According to the report, while the market was already struggling with excess supply, it was flooded with more than 1.5 million square feet of office space in the first quarter with the completion of 660 Fifth Ave.’s redevelopment.
Not all of that space will stay empty as landlord Brookfield Properties has signed leases with finance firms including Macquarie Group. The building – formerly known as the iconic 666 Fifth Ave – and the former home of hedge fund giant Millennium Partners until its recent move to 399 Park, has gained traction after undergoing $400 million in renovations that include a new lobby, elevators and facade.
There was some good news on the office front: one of the biggest leases to come to fruition in the first quarter was Citadel’s master lease of 350 Park Avenue. Ken Griffin’s firm is leasing 585,000 square feet from Vornado Realty Trust at the property for 10 years, where the initial annual rent will be $36 million.

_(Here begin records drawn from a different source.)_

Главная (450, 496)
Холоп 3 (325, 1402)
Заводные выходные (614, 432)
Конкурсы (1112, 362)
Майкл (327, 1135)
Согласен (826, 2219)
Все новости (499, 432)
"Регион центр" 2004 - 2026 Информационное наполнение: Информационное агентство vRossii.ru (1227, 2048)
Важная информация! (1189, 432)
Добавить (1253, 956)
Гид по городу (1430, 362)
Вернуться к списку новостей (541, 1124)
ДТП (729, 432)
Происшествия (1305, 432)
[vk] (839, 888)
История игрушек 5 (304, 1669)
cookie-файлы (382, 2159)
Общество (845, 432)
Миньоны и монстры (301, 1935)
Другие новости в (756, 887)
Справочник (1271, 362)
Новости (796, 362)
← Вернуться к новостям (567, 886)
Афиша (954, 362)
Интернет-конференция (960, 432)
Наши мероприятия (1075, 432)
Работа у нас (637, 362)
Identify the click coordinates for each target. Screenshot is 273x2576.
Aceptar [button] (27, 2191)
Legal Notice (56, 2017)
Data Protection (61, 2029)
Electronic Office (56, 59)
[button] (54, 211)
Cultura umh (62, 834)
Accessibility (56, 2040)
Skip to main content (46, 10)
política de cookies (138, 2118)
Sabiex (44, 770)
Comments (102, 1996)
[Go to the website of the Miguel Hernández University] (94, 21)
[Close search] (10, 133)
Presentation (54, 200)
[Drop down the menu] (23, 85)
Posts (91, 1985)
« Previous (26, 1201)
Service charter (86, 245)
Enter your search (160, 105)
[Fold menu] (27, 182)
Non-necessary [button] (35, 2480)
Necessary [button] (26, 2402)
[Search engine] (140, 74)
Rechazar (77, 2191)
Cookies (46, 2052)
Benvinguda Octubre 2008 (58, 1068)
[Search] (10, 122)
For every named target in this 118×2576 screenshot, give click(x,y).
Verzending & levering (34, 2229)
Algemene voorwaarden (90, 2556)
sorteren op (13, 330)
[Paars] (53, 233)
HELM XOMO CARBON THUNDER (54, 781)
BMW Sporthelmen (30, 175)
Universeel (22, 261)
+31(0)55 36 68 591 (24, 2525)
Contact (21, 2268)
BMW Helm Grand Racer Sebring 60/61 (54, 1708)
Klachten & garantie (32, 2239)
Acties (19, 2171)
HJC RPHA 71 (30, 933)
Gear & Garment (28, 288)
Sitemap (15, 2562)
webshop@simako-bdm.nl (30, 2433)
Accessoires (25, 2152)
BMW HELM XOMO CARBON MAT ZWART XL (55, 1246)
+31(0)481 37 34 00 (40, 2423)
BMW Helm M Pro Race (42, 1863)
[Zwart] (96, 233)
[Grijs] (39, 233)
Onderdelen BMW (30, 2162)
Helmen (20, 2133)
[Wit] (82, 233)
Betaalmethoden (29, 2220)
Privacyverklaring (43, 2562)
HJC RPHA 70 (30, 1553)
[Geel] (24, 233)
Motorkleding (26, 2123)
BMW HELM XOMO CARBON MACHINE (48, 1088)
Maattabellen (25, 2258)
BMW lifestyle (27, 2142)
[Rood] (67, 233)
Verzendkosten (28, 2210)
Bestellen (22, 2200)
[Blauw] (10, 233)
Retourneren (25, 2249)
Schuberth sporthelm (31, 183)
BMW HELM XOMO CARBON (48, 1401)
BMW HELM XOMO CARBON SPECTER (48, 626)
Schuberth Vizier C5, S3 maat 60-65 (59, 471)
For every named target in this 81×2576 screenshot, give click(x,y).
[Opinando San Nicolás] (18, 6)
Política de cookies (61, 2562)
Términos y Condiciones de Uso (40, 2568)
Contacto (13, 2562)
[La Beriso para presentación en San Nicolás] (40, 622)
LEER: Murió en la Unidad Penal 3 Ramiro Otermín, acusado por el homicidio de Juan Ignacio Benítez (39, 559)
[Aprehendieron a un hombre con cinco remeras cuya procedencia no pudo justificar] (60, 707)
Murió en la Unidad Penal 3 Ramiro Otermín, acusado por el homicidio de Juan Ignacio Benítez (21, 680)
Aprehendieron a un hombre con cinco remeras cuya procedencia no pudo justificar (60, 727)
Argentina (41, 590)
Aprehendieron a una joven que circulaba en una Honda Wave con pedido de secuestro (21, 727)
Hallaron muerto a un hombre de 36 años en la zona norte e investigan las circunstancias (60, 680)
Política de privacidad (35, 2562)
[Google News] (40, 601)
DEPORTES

Still, the increase in available space ramps up the pressure on landlords that own older buildings across the city. With the rise in remote work, tenants are more inclined to move to newer developments or towers that have been recently renovated, especially with the recent deluge of office space availability courtesy of the Hudson Yards project.
“We have to reinvent our office space,” New York Mayor Eric Adams said in an interview with Bloomberg Thursday, adding that empty spaces should be converted to housing. “We have a housing crisis. We already have structures that are built.”
The silver lining is that despite the record number of vacant offices, average rents remained flat at $76.96 a square foot, buoyed by growing rates at top-quality buildings, especially newly built ones. That helped balance out falling rents at older spaces and offices up for sublease.
It’s not just New York: other key office markets are suffering similar malaise.
According to Commercial Observer, KBS sold the Union Bank Plaza tower in Downtown Los Angeles for a big discount to the Schreiber-run Waterbridge Capital after several rounds of descending bids (Joel Schreiber made a name as the first investor in WeWork and made several attempts to sell the former Broadway Trade Center downtown before filing for bankruptcy and succumbing to a foreclosure sale.)
The 40-story, 701,888-square-foot office building sold for between $105 million and $110 million, according to sources familiar with the deal. KBS REIT acquired the same building from Hines for $208 million in 2010, records show, and also completed a $20 million renovation. In total, the loss on the sale was north of 50%.
Throughout the L.A. region, office activity has cooled significantly since the pandemic, especially in the central business district, and investor and lender appetite for office assets has collapse with the rise of hybrid work and rising interest rates. As reported previously, Brookfield, the largest office landlord in L.A., defaulted on $754 million in loans tied to two Downtown L.A. office towers, and other skyscrapers, including the PacMutual Building and the 62-story Aon Center, are hitting the market at major discounts.
To make matters worse and put more pressure on a potential sale, L.A.’s Measure ULA goes into effect April 1, which will increase transfer taxes by 5.5 percent on transactions over $10 million.
“Executing on large-scale office assets in today’s environment requires an ability to address the entire capital stack and think outside the box. Even with a high-quality asset, these are not easy deals to close,” Mark Schuessler, an executive vice president with Colliers, said in a statement.